SOURCE DOCUMENT:
----
Synthesis and physicochemical analysis of gelatin-based hydrogels for drug carrier matrices

Abstract

This study examined the interrelated effect of environmental pH, gelatin backbone modification and crosslinking modality on hydrogel morphology, surface hydrophilicity, in vitro swelling/degradation kinetics, in vitro drug release kinetics and in vivo degradation, inflammatory response and drug release activity. The percent glutaraldehyde fixation had a greater impact on the morphology of the dehydrated hydrogels than gelatin modification. Any decrease in percent glutaraldehyde fixation and/or modification of gelatin with polyethylene glycol dialdehyde (PEG-dial) and/or ethylenediaminetetraacetic dianhydride (EDTAD) increased hydrogel surface hydrophilicity. Swelling/degradation studies showed that modification of gelatin with PEG-dial generally increased the time to reach the maximum swelling weight ratio (Tmax) and the time to failure by hydrolysis (Tfail), but had little effect on the maximum swelling weight ratio (Rmax) and the weight ratio at failure (Rfail). Modification of gelatin with EDTAD generally had no effect on Tmax and Tfail, but increased Rmax and Rfail. Modification of gelatin with PEG-dial and EDTAD increased Rmax, but had no effect on Tmax, Rfail, or Tfail. Decreasing percent glutaraldehyde fixation generally increased Rmax and Rfail but decreased Tmax and Tfail. Decreasing environmental pH from 7.4 to 4.5 had no effect on any swelling/degradation properties. In vitro drug release studies showed that modification of gelatin with PEG-dial and/or EDTAD generally decreased the maximum mass ratio of drug released (Dmax) and the time to reach Dmax (Tdmax). Percent glutaraldehyde fixation did not significantly affect Dmax or Tdmax (except for EDTAD-modified gelatin hydrogels). In vivo studies showed that gelatin-based hydrogels elicited comparable levels of acute and chronic inflammatory response as that of the empty cage control by 21d. © 2002 Elsevier Science Ltd. All rights reserved.
----
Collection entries
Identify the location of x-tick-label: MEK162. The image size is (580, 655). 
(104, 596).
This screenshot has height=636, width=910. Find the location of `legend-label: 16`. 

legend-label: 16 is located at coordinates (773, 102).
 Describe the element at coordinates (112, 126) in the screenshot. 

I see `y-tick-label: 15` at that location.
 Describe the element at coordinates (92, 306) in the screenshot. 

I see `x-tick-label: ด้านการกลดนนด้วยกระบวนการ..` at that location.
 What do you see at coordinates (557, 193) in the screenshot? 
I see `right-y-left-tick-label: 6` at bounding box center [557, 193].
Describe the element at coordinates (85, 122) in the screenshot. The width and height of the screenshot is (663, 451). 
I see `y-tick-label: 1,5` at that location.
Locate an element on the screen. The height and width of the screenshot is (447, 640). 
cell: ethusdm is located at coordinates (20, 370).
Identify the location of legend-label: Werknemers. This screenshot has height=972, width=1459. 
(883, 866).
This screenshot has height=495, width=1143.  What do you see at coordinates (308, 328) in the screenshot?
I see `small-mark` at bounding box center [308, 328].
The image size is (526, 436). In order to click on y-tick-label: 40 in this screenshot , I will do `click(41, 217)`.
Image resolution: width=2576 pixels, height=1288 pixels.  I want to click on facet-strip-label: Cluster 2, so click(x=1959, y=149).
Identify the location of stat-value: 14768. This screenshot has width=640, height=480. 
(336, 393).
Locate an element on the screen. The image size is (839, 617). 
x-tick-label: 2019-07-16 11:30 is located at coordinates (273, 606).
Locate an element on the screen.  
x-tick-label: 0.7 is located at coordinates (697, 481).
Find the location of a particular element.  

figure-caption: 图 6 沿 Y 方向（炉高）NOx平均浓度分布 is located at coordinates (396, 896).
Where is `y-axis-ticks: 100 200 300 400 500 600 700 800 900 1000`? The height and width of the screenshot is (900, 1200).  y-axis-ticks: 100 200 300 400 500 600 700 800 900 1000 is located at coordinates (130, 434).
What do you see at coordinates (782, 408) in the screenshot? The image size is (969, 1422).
----
HOW TO COMPLETE THIS TASK: Translate this sentence from the abstract on gelatin-based hydrogels into Spanish: "Decreasing environmental pH from 7.4 to 4.5 had no effect on any swelling/degradation properties."

REPLY TO THE TASK: La disminución del pH ambiental de 7,4 a 4,5 no tuvo ningún efecto sobre ninguna de las propiedades de hinchamiento/degradación.